Pour les joueurs plus expérimentés, la notice propose une variante qui ajoute à la pioche 3 cartes posées face visible. À son tour de jeu, le joueur pourra prendre soit des cartes face visibles et/ou des cartes face cachée. L’avantage est de pouvoir choisir le ou les animaux dont on a besoin, mais l’inconvénient est que vos adversaires le verront et pourront tenter de contrecarrer vos plans.

L’avis de Plateau Marmots

Kariba est un petit jeu de cartes fort sympathique. Si son look et son principe donnent l’impression de se lancer dans un énième jeu de bataille, les premières parties vous rassureront bien vite. Kariba est en effet le genre de jeu qu’il faut pratiquer pour en saisir les subtilités, car il est en effet bien plus stratégique qu’il n’y paraît, effet Knizia oblige. Même si la pioche laisse une bonne place au hasard, un minimum de réflexion, d’anticipation et de prise de risques sera nécessaire pour ramasser le maximum de cartes.

Sa simplicité le rend accessible à un large public. Dans un premier temps, les plus jeunes marmots joueront pour le simple plaisir de gagner des animaux. L’aspect tactique viendra après quelques parties et c’est à ce moment que le jeu deviendra plus plaisant pour les parents. 

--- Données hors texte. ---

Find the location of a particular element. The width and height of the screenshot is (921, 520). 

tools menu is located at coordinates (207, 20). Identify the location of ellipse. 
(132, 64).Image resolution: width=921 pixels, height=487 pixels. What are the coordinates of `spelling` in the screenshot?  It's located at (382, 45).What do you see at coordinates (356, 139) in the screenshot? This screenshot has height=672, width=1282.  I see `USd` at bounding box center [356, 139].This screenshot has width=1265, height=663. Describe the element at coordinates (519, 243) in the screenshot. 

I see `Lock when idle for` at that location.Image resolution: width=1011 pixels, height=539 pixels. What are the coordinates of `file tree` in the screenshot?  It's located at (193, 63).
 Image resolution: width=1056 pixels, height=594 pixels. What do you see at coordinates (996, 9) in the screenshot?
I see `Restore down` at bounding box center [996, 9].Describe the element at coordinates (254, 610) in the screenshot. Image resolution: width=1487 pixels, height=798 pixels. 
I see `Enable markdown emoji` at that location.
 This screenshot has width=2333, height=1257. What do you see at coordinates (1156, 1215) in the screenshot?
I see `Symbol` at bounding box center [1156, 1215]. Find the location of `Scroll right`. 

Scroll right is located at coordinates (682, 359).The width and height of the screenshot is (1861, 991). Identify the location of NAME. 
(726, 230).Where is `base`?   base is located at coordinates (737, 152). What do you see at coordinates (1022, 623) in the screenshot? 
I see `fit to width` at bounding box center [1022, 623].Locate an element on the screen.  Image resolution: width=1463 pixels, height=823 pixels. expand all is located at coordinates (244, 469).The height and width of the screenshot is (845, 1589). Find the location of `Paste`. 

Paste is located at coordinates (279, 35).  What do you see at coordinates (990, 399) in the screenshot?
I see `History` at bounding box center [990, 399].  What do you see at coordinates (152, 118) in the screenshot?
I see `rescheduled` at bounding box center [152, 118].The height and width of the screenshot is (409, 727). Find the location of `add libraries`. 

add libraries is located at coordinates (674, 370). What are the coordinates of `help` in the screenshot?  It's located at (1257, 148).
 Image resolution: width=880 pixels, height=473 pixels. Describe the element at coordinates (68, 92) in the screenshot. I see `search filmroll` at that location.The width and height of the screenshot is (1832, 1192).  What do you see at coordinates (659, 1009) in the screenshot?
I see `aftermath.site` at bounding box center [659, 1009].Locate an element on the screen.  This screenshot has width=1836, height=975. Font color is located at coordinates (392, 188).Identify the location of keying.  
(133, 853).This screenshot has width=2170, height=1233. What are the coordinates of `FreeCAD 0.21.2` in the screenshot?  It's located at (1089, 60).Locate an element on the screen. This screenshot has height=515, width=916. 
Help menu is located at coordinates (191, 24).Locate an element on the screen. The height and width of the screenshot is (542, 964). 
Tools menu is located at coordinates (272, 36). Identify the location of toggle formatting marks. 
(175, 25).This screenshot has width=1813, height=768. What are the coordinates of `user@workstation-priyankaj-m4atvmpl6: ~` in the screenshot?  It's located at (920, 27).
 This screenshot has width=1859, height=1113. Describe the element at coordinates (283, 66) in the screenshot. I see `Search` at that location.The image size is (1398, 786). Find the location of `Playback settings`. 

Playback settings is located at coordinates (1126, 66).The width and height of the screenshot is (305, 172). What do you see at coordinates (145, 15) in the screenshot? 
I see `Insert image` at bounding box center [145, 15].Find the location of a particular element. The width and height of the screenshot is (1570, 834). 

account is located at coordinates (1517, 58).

Kariba est finalement une bonne surprise qui s’appréciera à sa juste valeur à partir de 3 joueurs pour plus de rebondissements.  À 2 joueurs, les actions de l’autre deviennent plus prévisibles et le jeu semble plus monotone.

De toute façon, c’est bien connu, plus on est de vaches et plus on rit !

On aime 

  • illustrations colorées et rigolotes
  • petit jeu rapide dans la mise en place et dans la durée des parties
  • mécanique simple
  • tout public
  • subtil mélange de hasard, de réflexion, d’anticipation et de prise de risques

On aime moins:

  • une partie à 2 est moins amusante

Fiche technique:

Auteur: Reiner Knizia
Illustrateur: Felix Kindelán
Éditeur: Helvetiq
Sorti en 2018 (en 2010 dans un autre look chez Goliath)
Pour 2 à 5 joueurs
A partir de 6 ans
Durée d’une partie: environ 15 min

Chez Philibert: https://www.philibertnet.com/fr/helvetiq/62830-kariba-7640139531605.html

Pour aller plus loin:

 

Le petit mot du chef

Je rejoins totalement Alicia sur son ressenti, à cette exception que je n’ai pas été surpris par la dimension tactique du jeu. Après tout, dans la plupart des jeux signés Reiner Knizia, on retrouve cette dimension à la fois accessible et stratégique. À ce titre, Kariba me fait beaucoup penser au génial Kang-A-Roo, du même auteur. Comme pour Kang-A-Roo, on se retrouve devant un jeu au matériel très simple qui vous fait croire que vous allez jouer à quelque chose de très enfantin, avant de réaliser les trésors de stratégie qui sont à votre portée. J’aime ces jeux dans lesquels le joueur est toujours soumis au doute : doit-il jouer une carte immédiatement pour un gain faible, mais immédiat, ou la conserver un ou deux tours avec l’espoir de faire une très grosse prise, au risque qu’un autre joueur ne la lui souffle juste avant ? Ces jeux sont toujours l’occasion de moments de stress, de tension et de fous rires quand votre plan machiavélique est désamorcé en toute innocence par le trio de souris d’un enfant de 6 ans. S’il est vrai que Kariba est meilleur à 3 ou 4, j’apprécie également beaucoup le jeu à deux, plus tactique et moins explosif. On peut plus facilement prendre le temps de monter des stratégies susceptibles de fonctionner, là où le jeu à quatre vous demandera avant tout d’être opportuniste et de venir parasiter le jeu des autres. ne vous laissez pas abuser par sa petite taille (et son petit prix) : Kariba est un grand petit jeu qui vous tiendra en haleine pour de longues années. Son succès ne se dément d’ailleurs pas depuis sa sortie initiale en 2010, chez Goliath.